I am not sure, if I am getting it right yet.

The default is margin=1. In this case, a method="CLR" normalisation of HTO counts is done across HTOs and per cell. That is for one cell, all HTO counts are centered and log-transformed. This is the respective piece of code from NormalizeData.default:

     'CLR' = CustomNormalize(
        data = object,
        custom_function = function(x) {
          return(log1p(x = x / (exp(x = sum(log1p(x = x[x > 0]), na.rm = TRUE) / length(x = x)))))
        },

In the linked issue, the satijalab advised to use margin=1 if there is variation in how HTOs perform (which is what they observed).
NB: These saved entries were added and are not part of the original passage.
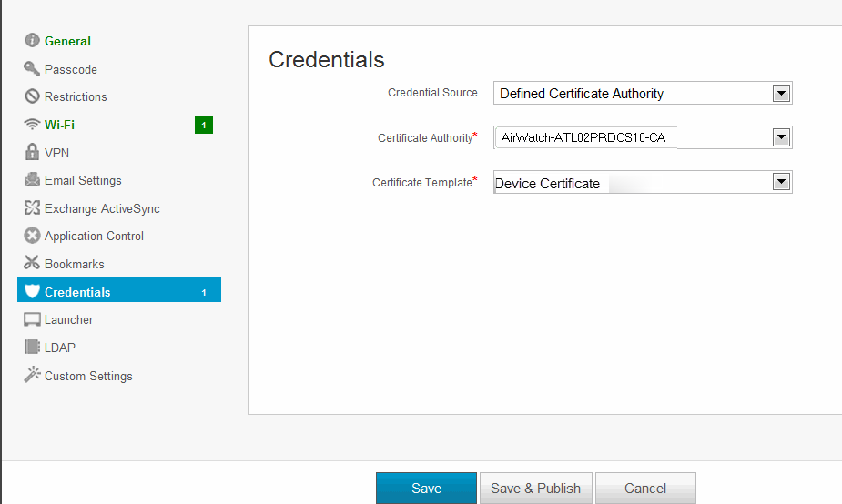Viewport: 842px width, 504px height.
Task: Click the Passcode key icon
Action: (32, 69)
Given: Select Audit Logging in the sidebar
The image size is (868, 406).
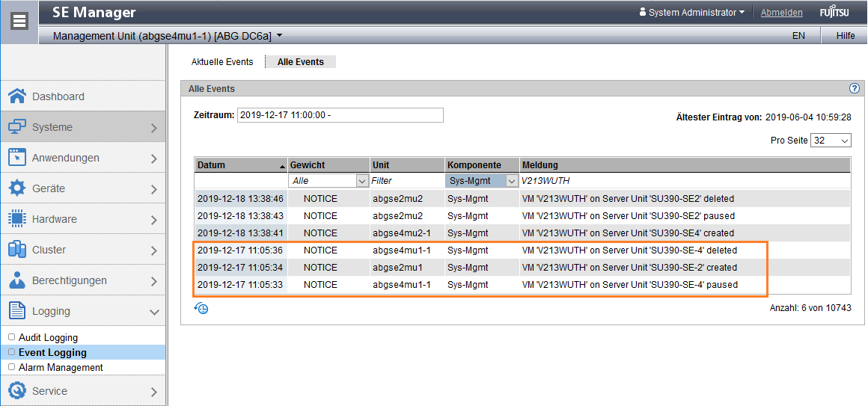Looking at the screenshot, I should [x=48, y=338].
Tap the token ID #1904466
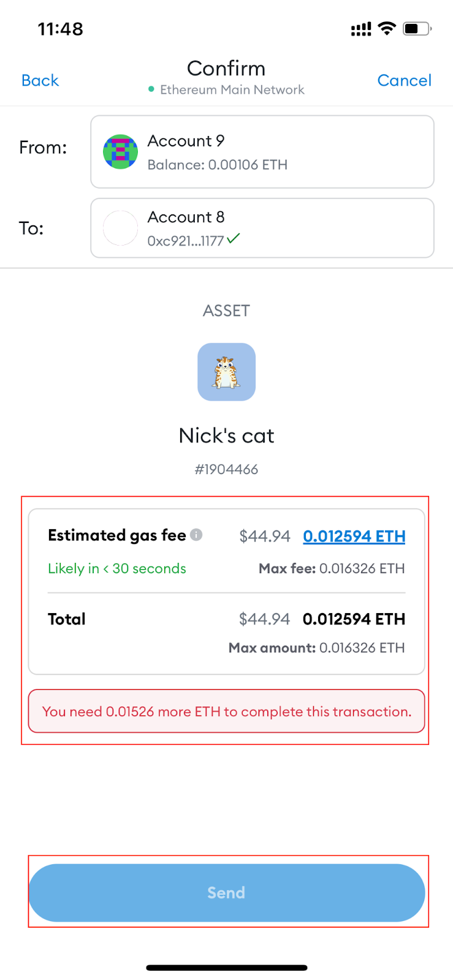 coord(226,469)
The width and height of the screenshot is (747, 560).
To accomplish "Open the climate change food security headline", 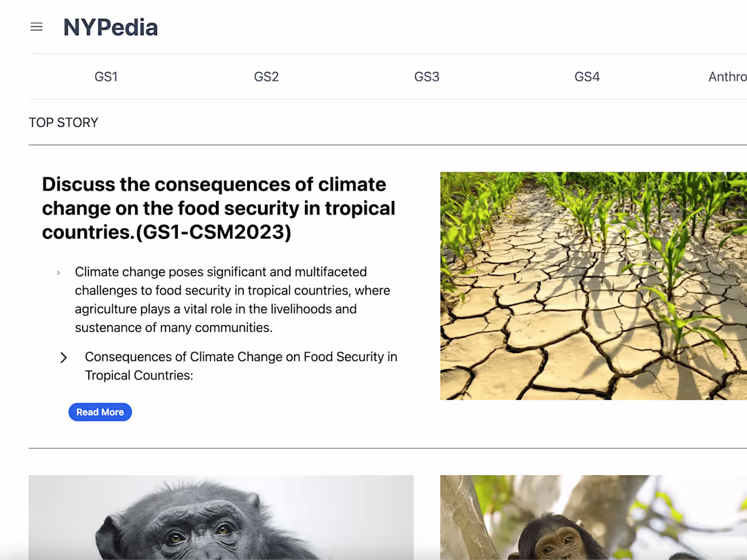I will [217, 208].
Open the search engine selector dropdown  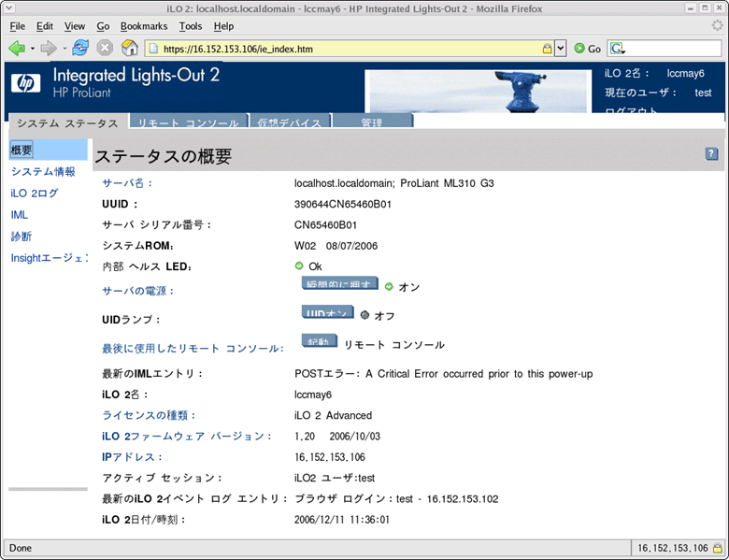pyautogui.click(x=619, y=48)
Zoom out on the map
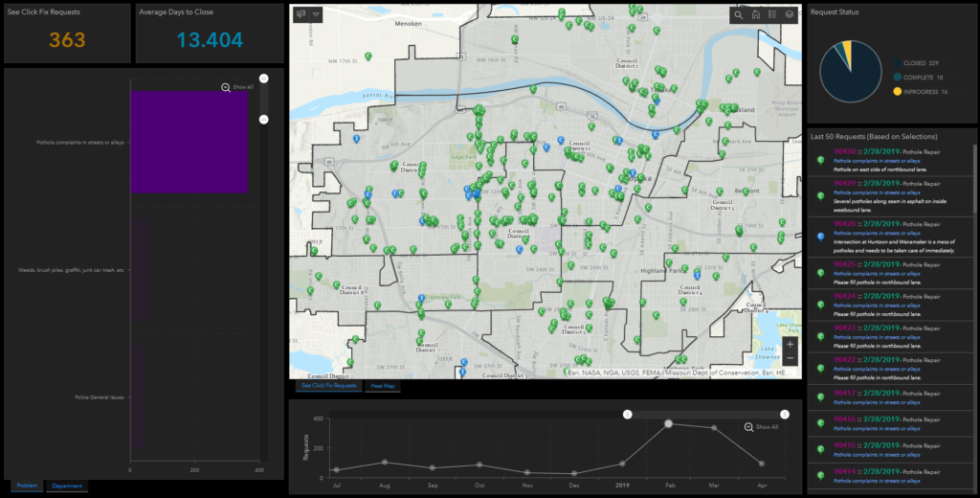Viewport: 980px width, 498px height. 789,360
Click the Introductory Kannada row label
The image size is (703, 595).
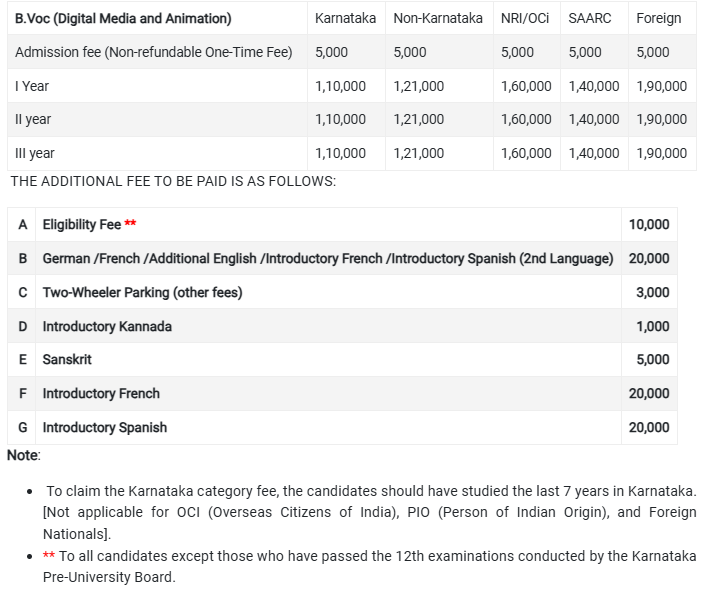(107, 326)
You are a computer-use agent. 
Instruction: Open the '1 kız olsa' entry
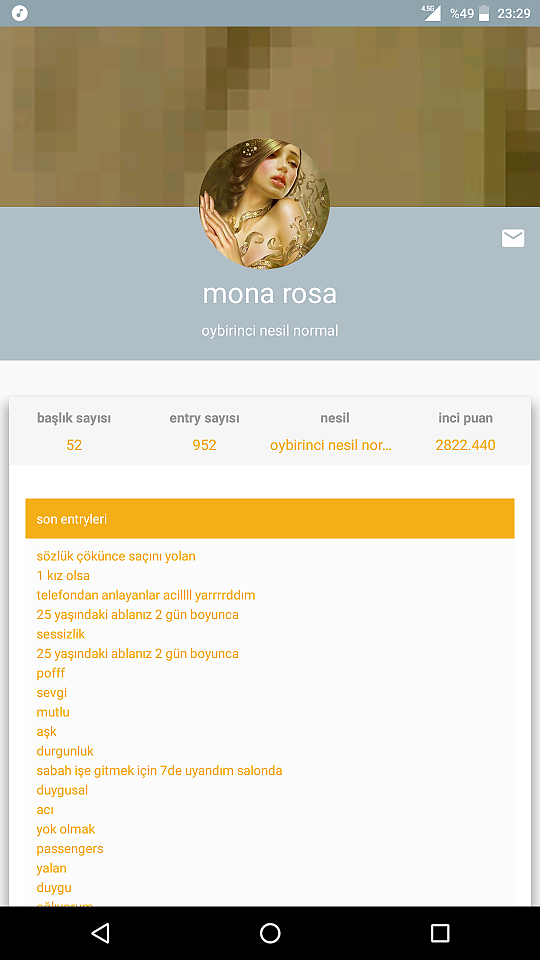tap(63, 576)
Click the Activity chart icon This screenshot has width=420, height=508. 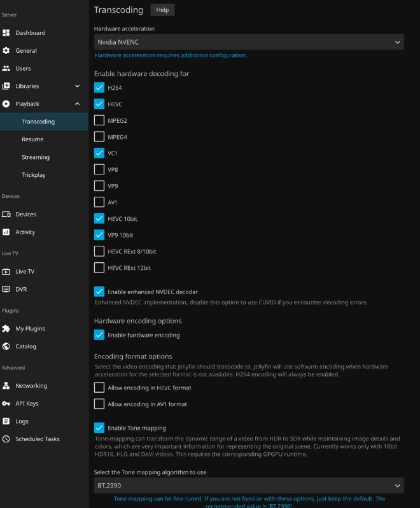[x=6, y=232]
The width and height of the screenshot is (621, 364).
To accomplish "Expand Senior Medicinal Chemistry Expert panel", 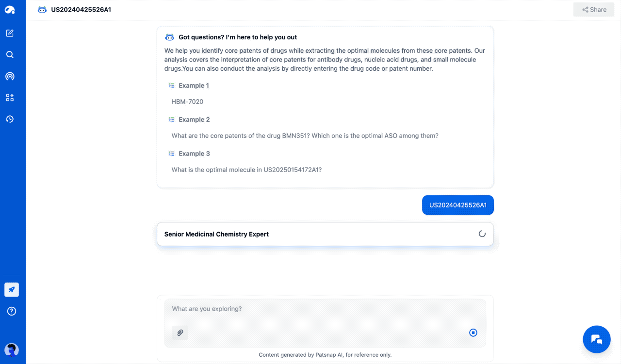I will tap(325, 234).
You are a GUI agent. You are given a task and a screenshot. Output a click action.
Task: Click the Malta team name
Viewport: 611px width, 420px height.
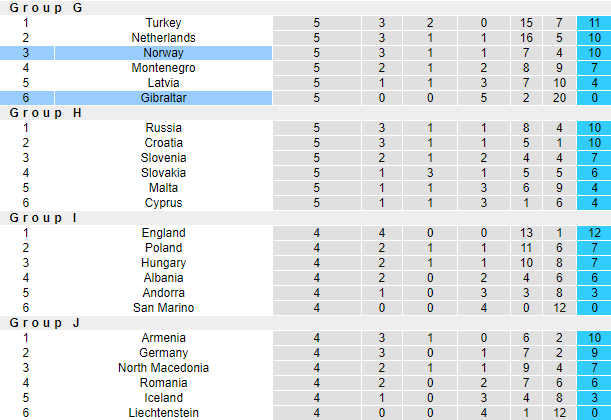pyautogui.click(x=163, y=188)
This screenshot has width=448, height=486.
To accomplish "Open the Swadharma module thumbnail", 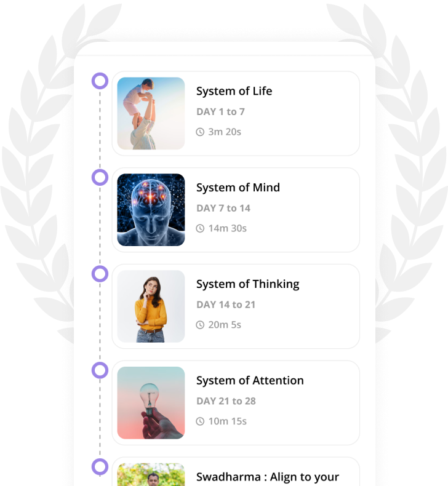I will coord(151,474).
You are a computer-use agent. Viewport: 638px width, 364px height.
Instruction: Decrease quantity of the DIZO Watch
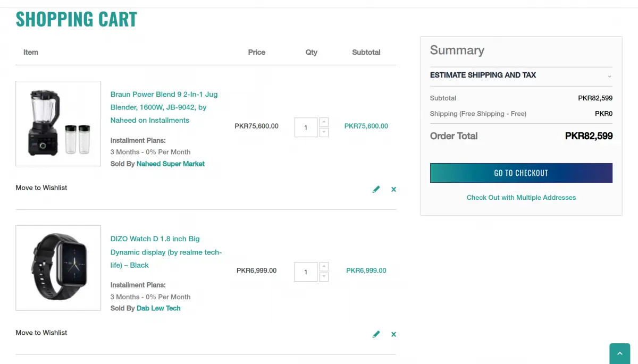coord(323,277)
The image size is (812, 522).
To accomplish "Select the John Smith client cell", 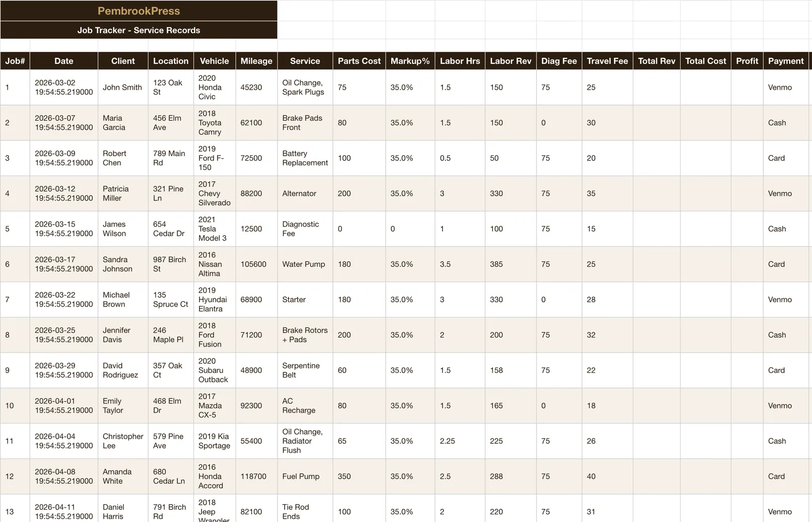I will click(x=123, y=87).
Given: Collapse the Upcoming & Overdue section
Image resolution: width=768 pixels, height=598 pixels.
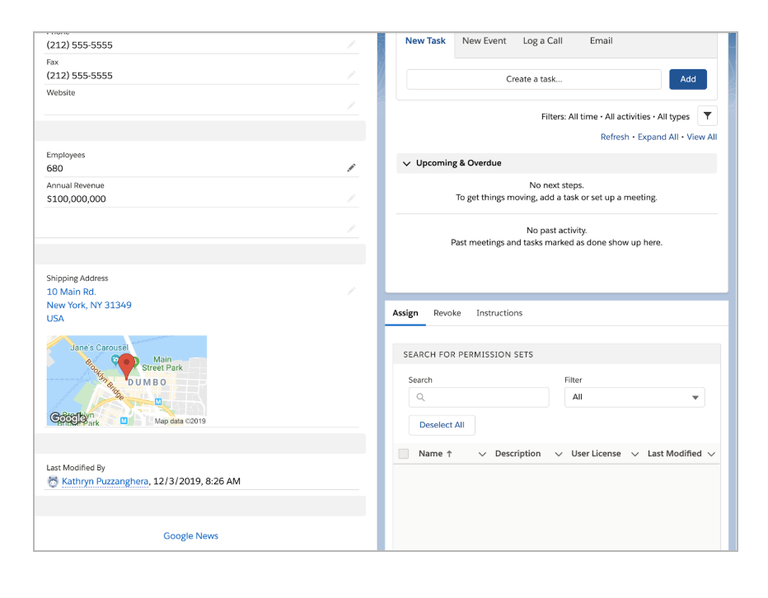Looking at the screenshot, I should click(x=406, y=163).
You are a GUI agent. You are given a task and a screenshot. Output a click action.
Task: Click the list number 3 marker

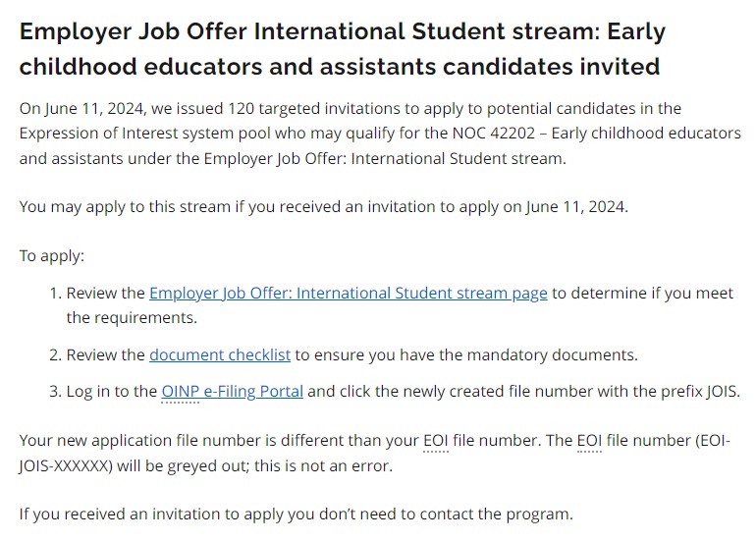pyautogui.click(x=55, y=391)
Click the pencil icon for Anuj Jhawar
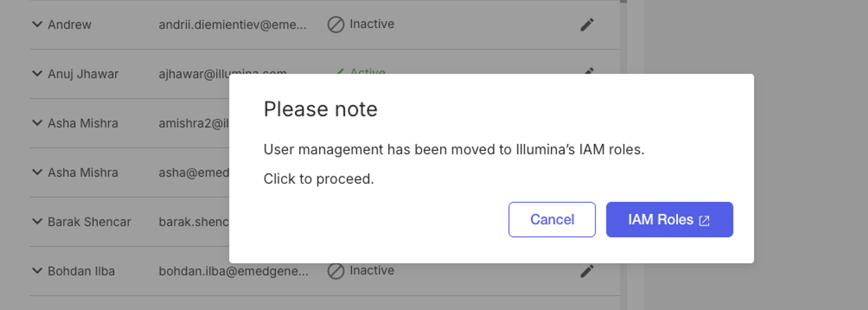The image size is (868, 310). click(x=588, y=71)
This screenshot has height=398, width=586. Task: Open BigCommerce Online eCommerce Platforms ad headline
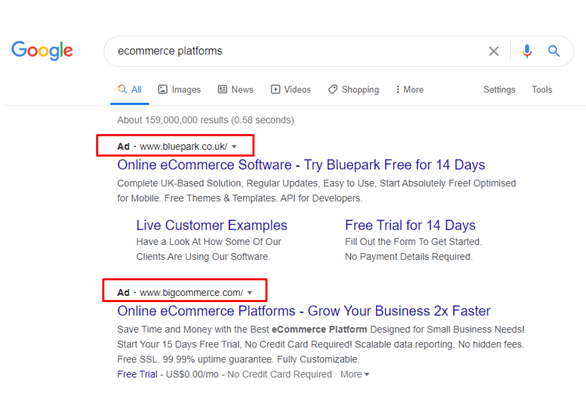[x=304, y=311]
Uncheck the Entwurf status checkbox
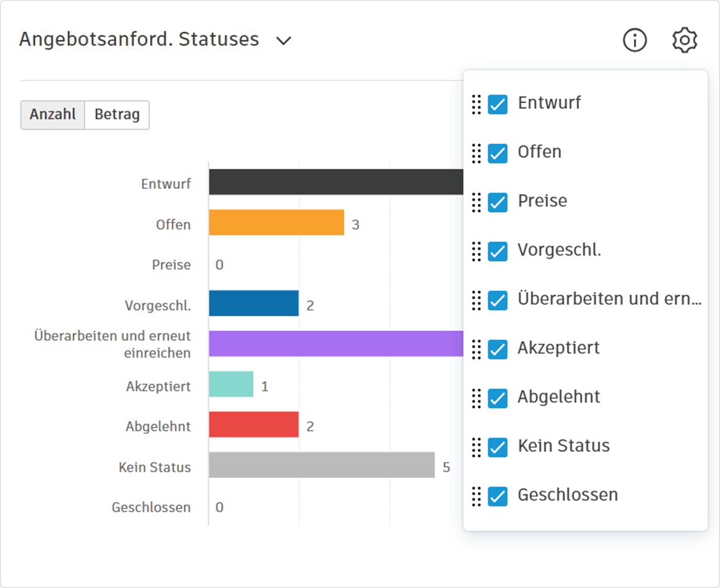Viewport: 720px width, 588px height. click(497, 104)
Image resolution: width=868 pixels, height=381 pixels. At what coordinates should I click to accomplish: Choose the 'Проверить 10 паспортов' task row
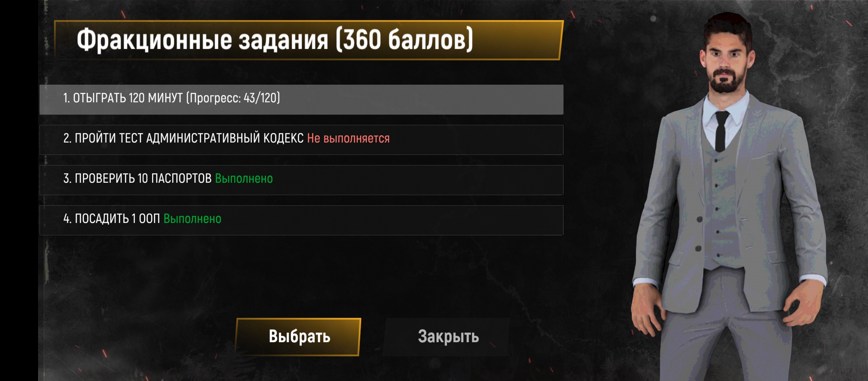[x=301, y=180]
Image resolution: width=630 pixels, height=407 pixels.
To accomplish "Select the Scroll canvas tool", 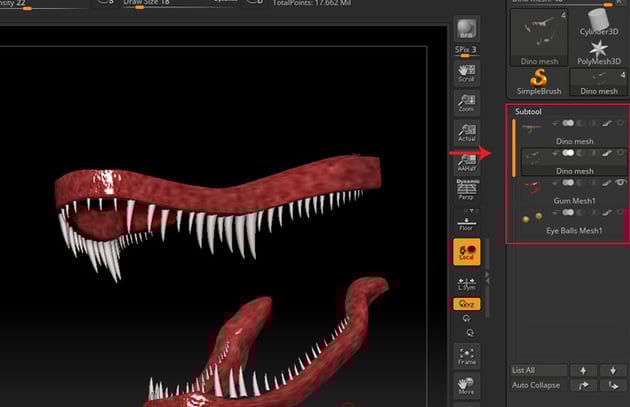I will click(466, 73).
ktrns commented 3 years ago

So what is the exact difference to method="LogNormalize"? Is it that "CLR" calculates a geometric mean and log-transforms the data, while "LogNormalize" calculates a standard mean, scales and log-transforms the data?

I assumed we normalise per cell as well (and we actually see this), but the code also has this snippet:

    if (normalization.method != 'CLR') {
      margin <- 2
    }

ktrns commented 3 years ago

So in summary, I'd like to understand whether method="LogNormalize" is on margin=1, and think we can write a sentence for each method to the comments in the HTO script. Also, we can mention that margin=2 is an option that might be worth to look at if HTO's perform similarly.

If we can clear up the margin question, I can add the text to the comments in the script.

andpet0101 commented 3 years ago

According to the documentation of NormalizeData the option margin= applies only if you use method=CLR.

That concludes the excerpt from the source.